══ SELECTED EXCERPT ══

Your report should include the R code that you use. For calculations, please add enough explanation to help the reader understand what you did and why. Recall that you are permitted to collaborate, or to use any internet resources, but you must list all sources that influenced your report. As usual, a statement of Sources is required to get credit for the homework.

Making predictions and hypothesis tests.

This homework continues the analysis of the newspaper circulation data from HW7. Refer back to HW7 for a description of the data and how to download it. Start by fitting a linear model on a logarithmic scale as follows.

circulation <- read.table("circulation.txt",sep="\t",header=T)
circulation$log_Sunday <- log(circulation$Sunday)
circulation$log_Weekday <- log(circulation$Weekday)
lm1 <- lm(log_Sunday~log_Weekday+Competition,data=circulation)

═══
══ MATERIAL ══

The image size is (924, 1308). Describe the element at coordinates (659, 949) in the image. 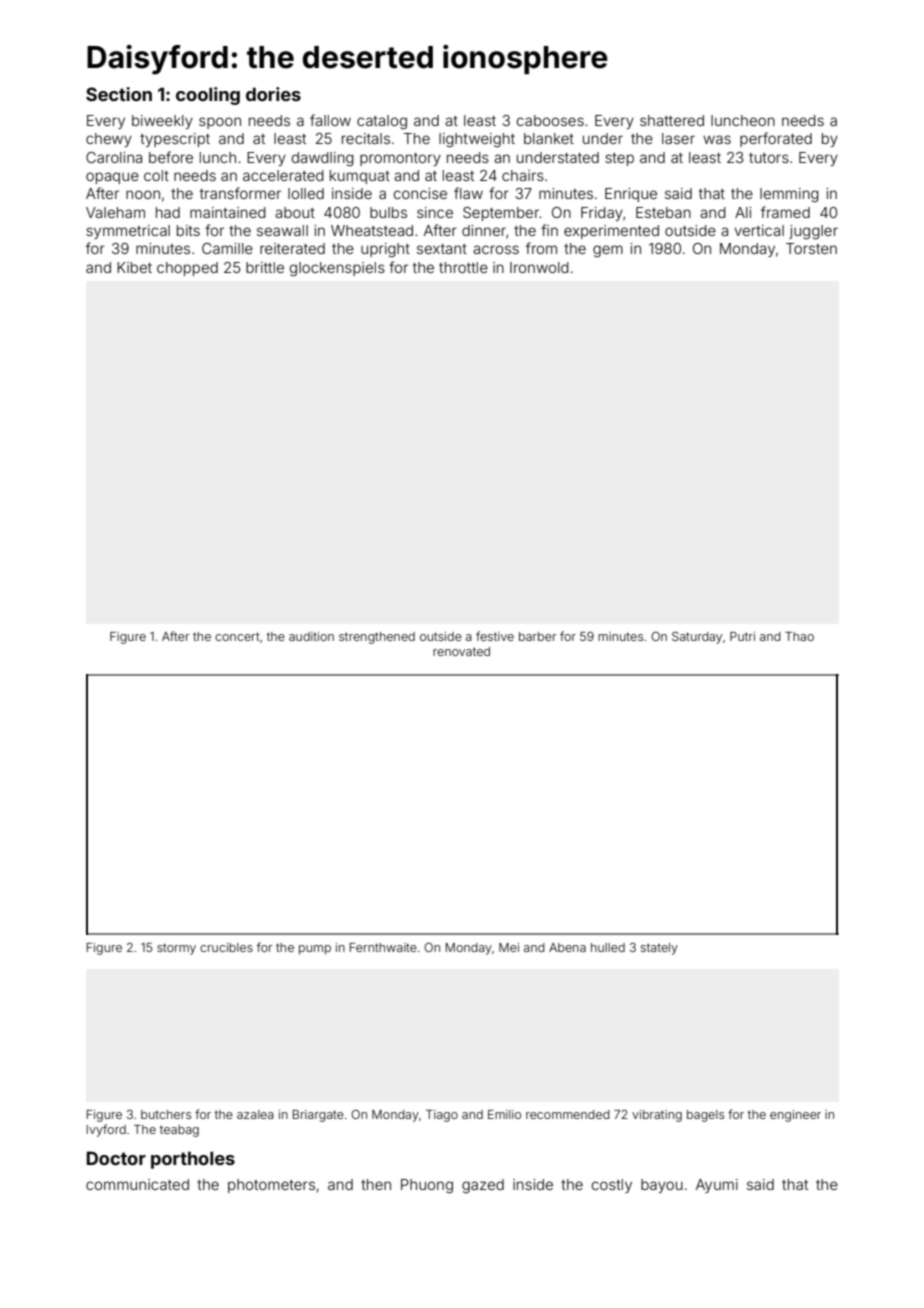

═══

- _WHAT TO DO_:
[a] Answer these questions from the newspaper circulation homework, one line each:
(i) What statement must be included to get credit for the homework?
(ii) Which earlier homework describes the data and how to download it?
(iii) Which two predictors does the model lm1 use?
[b] Proceed with the newspaper circulation homework, starting right after its final line of R code.

- _RESULTS BY TASK_:
[a]
(i) A statement of Sources.
(ii) HW7.
(iii) log_Weekday and Competition.

[b]
Q1. Let the sample least squares model be \({\boldsymbol{\mathrm{y} } }={\mathbb{X} }{\boldsymbol{\mathrm{b} } }+{\boldsymbol{\mathrm{e} } }\) where \({\mathbb{X} }=[x_{ij}]_{n\times p}\) with \(n=89\) and \(p=3\). Write \({\mathbb{X} }=[ {\boldsymbol{\mathrm{1} } } \; {\boldsymbol{\mathrm{w} } } \; {\boldsymbol{\mathrm{c} } }]\). Here, \(y_i\) is the log Sunday circulation of the \(i\)th paper, \({\boldsymbol{\mathrm{1} } }\) is a column vector of ones, \(w_{i}\) is the log weekday circulation of the \(i\)th paper, and \(c_{i}\) is the binary explanatory variable taking value 1 for tabloids with a serious competitor.

  1. Suppose a new Sunday edition is proposed for a serious (i.e., non-tabloid) weekday paper with a circulation of 150,000. Find the numeric value of a row vector \({\boldsymbol{\mathrm{x} } }^*\) and a column vector \({\boldsymbol{\mathrm{b} } }\) such that \({\boldsymbol{\mathrm{x^*} } }{\boldsymbol{\mathrm{b} } }\) gives the least squares prediction of the log circulation for the proposed Sunday edition.

Q1a Solution

\({\boldsymbol{\mathrm{x} } }^*\) = [1, log(150,000), 0]. The first value is the intercept, the second value is the log of the weekday circulation, and the last is 0 because we are told it is a serious paper.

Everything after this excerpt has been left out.